:: Data excerpts ::

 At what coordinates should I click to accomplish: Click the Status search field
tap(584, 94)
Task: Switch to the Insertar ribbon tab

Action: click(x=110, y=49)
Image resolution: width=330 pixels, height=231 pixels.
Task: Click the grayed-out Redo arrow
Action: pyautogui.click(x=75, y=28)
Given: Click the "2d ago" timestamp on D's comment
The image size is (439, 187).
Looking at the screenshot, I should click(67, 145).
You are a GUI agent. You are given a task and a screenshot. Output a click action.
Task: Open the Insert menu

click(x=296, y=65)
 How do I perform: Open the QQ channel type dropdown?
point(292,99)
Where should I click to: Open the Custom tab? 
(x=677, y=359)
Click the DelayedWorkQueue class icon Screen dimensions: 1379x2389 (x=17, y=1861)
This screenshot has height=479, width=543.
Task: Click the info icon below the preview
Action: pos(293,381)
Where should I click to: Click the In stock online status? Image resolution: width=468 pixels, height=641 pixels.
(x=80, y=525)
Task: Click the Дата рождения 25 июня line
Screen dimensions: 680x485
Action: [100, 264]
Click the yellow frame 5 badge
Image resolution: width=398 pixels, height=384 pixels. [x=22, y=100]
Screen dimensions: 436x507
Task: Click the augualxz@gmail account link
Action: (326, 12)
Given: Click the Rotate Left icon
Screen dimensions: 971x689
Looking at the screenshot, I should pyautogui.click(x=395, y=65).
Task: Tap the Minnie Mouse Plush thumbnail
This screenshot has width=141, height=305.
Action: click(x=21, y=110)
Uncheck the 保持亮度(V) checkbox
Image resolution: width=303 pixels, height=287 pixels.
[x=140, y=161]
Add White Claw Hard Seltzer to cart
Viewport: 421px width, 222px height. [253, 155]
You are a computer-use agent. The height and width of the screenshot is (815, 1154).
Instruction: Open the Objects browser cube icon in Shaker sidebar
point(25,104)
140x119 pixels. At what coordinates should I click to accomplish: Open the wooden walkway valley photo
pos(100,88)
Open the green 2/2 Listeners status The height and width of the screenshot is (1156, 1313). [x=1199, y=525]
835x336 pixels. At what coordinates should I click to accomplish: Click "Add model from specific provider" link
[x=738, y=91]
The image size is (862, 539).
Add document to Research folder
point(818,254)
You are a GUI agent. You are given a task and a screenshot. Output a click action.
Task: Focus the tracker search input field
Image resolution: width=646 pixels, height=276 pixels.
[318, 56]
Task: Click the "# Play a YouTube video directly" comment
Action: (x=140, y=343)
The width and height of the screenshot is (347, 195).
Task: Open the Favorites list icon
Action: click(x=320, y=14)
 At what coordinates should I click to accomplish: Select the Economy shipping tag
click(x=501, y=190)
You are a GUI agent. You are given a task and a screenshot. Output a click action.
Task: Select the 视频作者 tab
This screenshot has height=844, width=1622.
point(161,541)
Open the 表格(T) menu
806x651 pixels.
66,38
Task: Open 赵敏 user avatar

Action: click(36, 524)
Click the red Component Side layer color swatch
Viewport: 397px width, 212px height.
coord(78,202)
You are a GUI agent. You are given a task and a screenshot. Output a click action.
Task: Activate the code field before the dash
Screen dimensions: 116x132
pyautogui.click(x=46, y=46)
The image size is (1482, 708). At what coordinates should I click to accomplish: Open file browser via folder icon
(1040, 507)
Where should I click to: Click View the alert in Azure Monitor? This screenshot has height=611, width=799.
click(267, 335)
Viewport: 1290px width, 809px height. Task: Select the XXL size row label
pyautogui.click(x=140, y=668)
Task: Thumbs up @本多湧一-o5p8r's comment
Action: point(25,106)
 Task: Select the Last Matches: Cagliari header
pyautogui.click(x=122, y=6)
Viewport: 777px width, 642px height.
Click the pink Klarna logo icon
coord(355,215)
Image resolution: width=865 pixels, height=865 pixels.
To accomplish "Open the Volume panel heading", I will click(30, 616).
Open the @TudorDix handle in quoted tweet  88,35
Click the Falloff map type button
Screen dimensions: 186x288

:: What this task involves ::
Once the records end, copy them all again exactly.

:: Solution to this task ::
 At what coordinates should I click to accomplish: Click the Status search field
tap(584, 94)
Task: Switch to the Insertar ribbon tab

Action: click(x=110, y=49)
Image resolution: width=330 pixels, height=231 pixels.
Task: Click the grayed-out Redo arrow
Action: pyautogui.click(x=75, y=28)
Given: Click the "2d ago" timestamp on D's comment
The image size is (439, 187).
Looking at the screenshot, I should click(67, 145).
You are a GUI agent. You are given a task and a screenshot. Output a click action.
Task: Open the Insert menu

click(x=296, y=65)
 How do I perform: Open the QQ channel type dropdown?
point(292,99)
Where should I click to: Open the Custom tab? 
(x=677, y=359)
Click the DelayedWorkQueue class icon Screen dimensions: 1379x2389 (x=17, y=1861)
This screenshot has height=479, width=543.
Task: Click the info icon below the preview
Action: pos(293,381)
Where should I click to: Click the In stock online status? Image resolution: width=468 pixels, height=641 pixels.
(x=80, y=525)
Task: Click the Дата рождения 25 июня line
Screen dimensions: 680x485
Action: [100, 264]
Click the yellow frame 5 badge
Image resolution: width=398 pixels, height=384 pixels. [x=22, y=100]
Screen dimensions: 436x507
Task: Click the augualxz@gmail account link
Action: (326, 12)
Given: Click the Rotate Left icon
Screen dimensions: 971x689
Looking at the screenshot, I should pyautogui.click(x=395, y=65).
Task: Tap the Minnie Mouse Plush thumbnail
This screenshot has width=141, height=305.
Action: click(x=21, y=110)
Uncheck the 保持亮度(V) checkbox
Image resolution: width=303 pixels, height=287 pixels.
[x=140, y=161]
Add White Claw Hard Seltzer to cart
Viewport: 421px width, 222px height. [253, 155]
You are a computer-use agent. The height and width of the screenshot is (815, 1154).
Instruction: Open the Objects browser cube icon in Shaker sidebar
point(25,104)
140x119 pixels. At what coordinates should I click to accomplish: Open the wooden walkway valley photo
pos(100,88)
Open the green 2/2 Listeners status The height and width of the screenshot is (1156, 1313). [x=1199, y=525]
835x336 pixels. At what coordinates should I click to accomplish: Click "Add model from specific provider" link
[x=738, y=91]
The image size is (862, 539).
Add document to Research folder
point(818,254)
You are a GUI agent. You are given a task and a screenshot. Output a click action.
Task: Focus the tracker search input field
Image resolution: width=646 pixels, height=276 pixels.
[318, 56]
Task: Click the "# Play a YouTube video directly" comment
Action: (x=140, y=343)
The width and height of the screenshot is (347, 195).
Task: Open the Favorites list icon
Action: click(x=320, y=14)
 At what coordinates should I click to accomplish: Select the Economy shipping tag
click(x=501, y=190)
You are a GUI agent. You are given a task and a screenshot. Output a click action.
Task: Select the 视频作者 tab
This screenshot has height=844, width=1622.
point(161,541)
Open the 表格(T) menu
806x651 pixels.
66,38
Task: Open 赵敏 user avatar

Action: click(36, 524)
Click the red Component Side layer color swatch
Viewport: 397px width, 212px height.
coord(78,202)
You are a GUI agent. You are given a task and a screenshot. Output a click action.
Task: Activate the code field before the dash
Screen dimensions: 116x132
pyautogui.click(x=46, y=46)
The image size is (1482, 708). At what coordinates should I click to accomplish: Open file browser via folder icon
(1040, 507)
Where should I click to: Click View the alert in Azure Monitor? This screenshot has height=611, width=799.
click(267, 335)
Viewport: 1290px width, 809px height. Task: Select the XXL size row label
pyautogui.click(x=140, y=668)
Task: Thumbs up @本多湧一-o5p8r's comment
Action: point(25,106)
 Task: Select the Last Matches: Cagliari header
pyautogui.click(x=122, y=6)
Viewport: 777px width, 642px height.
Click the pink Klarna logo icon
coord(355,215)
Image resolution: width=865 pixels, height=865 pixels.
To accomplish "Open the Volume panel heading", I will click(30, 616).
Open the @TudorDix handle in quoted tweet  88,35
Click the Falloff map type button
Screen dimensions: 186x288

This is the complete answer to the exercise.